Documento -
========================================

Acórdão nº 024/09 de Tribunal dos Conflitos, 01 de Março de 2010

Magistrado ResponsávelFONSECA RAMOS
Data da Resolução01 de Março de 2010
EmissorTribunal dos Conflitos

Conflito Negativo de Jurisdição, entre o 1º Juízo Criminal do Tribunal de Família e Menores e de Comarca do ... e os Tribunais Administrativos e Fiscais.

Requerentes – A… e B….

No 1º Juízo Criminal do Tribunal de Família e Menores e de Comarca do ..., mediante acusação do Ministério Público, foi julgado em processo comum, perante o tribunal colectivo, o Arguido C… , identificado nos autos.

No âmbito do referido processo, foi, pelos assistentes A… e B…, deduzido Pedido de indemnização civil, contra: - Município do ..., - Câmara Municipal do ..., - D…, Presidente da Câmara Municipal do ..., - E…, Vereador da Câmara Municipal do ..., - E…, Vereador da Câmara Municipal do ..., - F…, Vereador da Câmara Municipal do ..., - G…, Directora do DSIT do Município do ..., - C…, arguido.

A final, foi decidido: a) - Absolver o arguido C… de um crime de homicídio negligente e de outro de infracção negligente de regras de construção, previstos, respectivamente, nos artigos 131º n° 1 e 277° n°1, al. a) e n° 3 do Código Penal; b) Condenar o Município do ...

a pagar aos assistentes A… e B…a indemnização global de duzentos e cinquenta mil quinhentos e quarenta e seis euros e quinze cêntimos da qual a quantia de setenta e quatro mil oitocentos e dezanove euros e sessenta e oito cêntimos (74.819,68€) pertence em exclusivo à assistente A…. a quantia de quarenta e nove mil oitocentos e setenta e nove euros e setenta e oito cêntimos (49.879,78€) pertence em exclusivo ao assistente B…, sendo os restantes cento e vinte e cinco mil oitocentos e quarenta e seis euros e sessenta e nove cêntimos (125.864,69€) atribuídos aos assistentes em conjunto; c) Condenar o Município do ...

========================================

Tarefas propostas -
1. Indique se cada afirmação está de acordo com o acórdão, respondendo sim ou não e citando as palavras do texto que o decidem: (a) O arguido C… foi absolvido do crime de homicídio negligente. (b) O pedido de indemnização civil foi deduzido pelo Ministério Público. (c) A quantia de 49.879,78€ pertence em exclusivo à assistente A….
2. Prossiga o acórdão sobre o conflito negativo de jurisdição a partir do ponto em que o texto termina.

Dados apresentados -
========================================

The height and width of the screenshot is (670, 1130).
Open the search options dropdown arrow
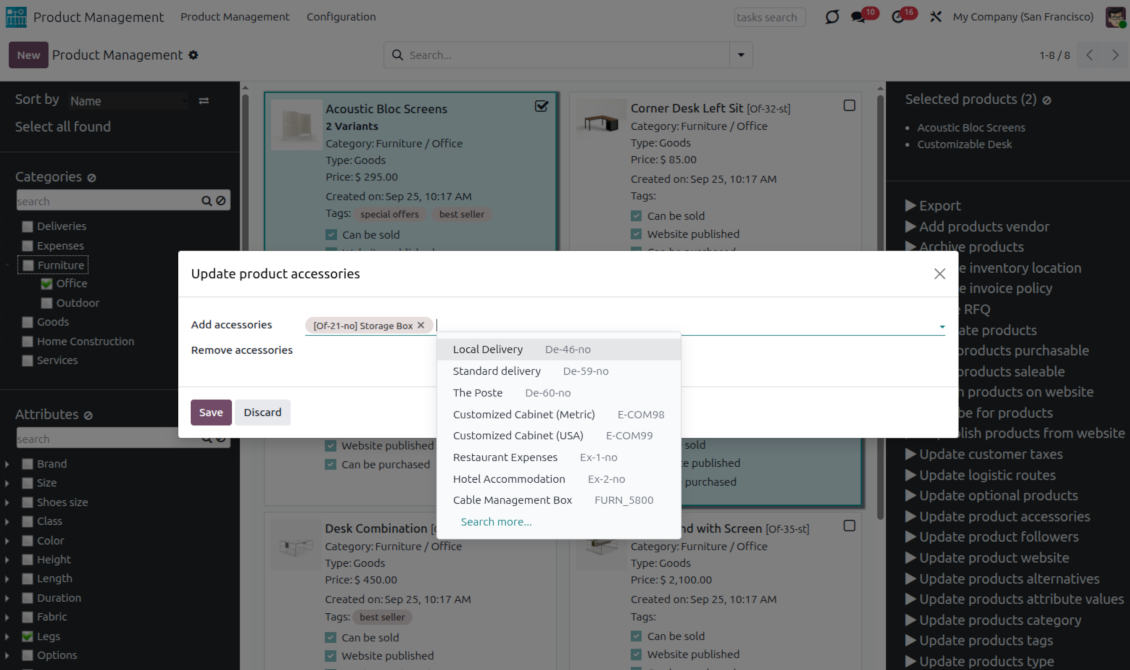741,55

========================================

Respostas esperadas -
1.
(a) Sim: «Absolver o arguido C… de um crime de homicídio negligente»
(b) Não: «foi, pelos assistentes A… e B…, deduzido Pedido de indemnização civil»
(c) Não: «a quantia de quarenta e nove mil oitocentos e setenta e nove euros e setenta e oito cêntimos (49.879,78€) pertence em exclusivo ao assistente B…»

2.
a pagar juros de mora à taxa supletiva para obrigações de natureza civil, desde 21 de Dezembro de 2004, sobre a quantia de mil cento e quarenta e sete euros e vinte e três cêntimos (1.147,23€), desde a leitura da presente decisão, sobre a restante indemnização, uma vez transitada em julgado; d) Absolver o Município do ...

do remanescente pedido de indemnização civil formulado e não contemplado nas duas alíneas anteriores; e) Julgar extinto pedido de indemnização civil formulado contra a Câmara Municipal do ...

por falta de personalidade jurídica; f) Absolver do pedido de indemnização civil os demandados D…, E…, F… e G…*** Inconformado com o assim decidido, na parte em que se condenou parcialmente o Município do ..., demandado no pedido de indemnização civil contra si formulado pelos assistentes, sem embargo da absolvição do arguido em sede de responsabilidade criminal, MUNICÍPIO DO ... interpôs recurso, para o Tribunal da Relação de Lisboa.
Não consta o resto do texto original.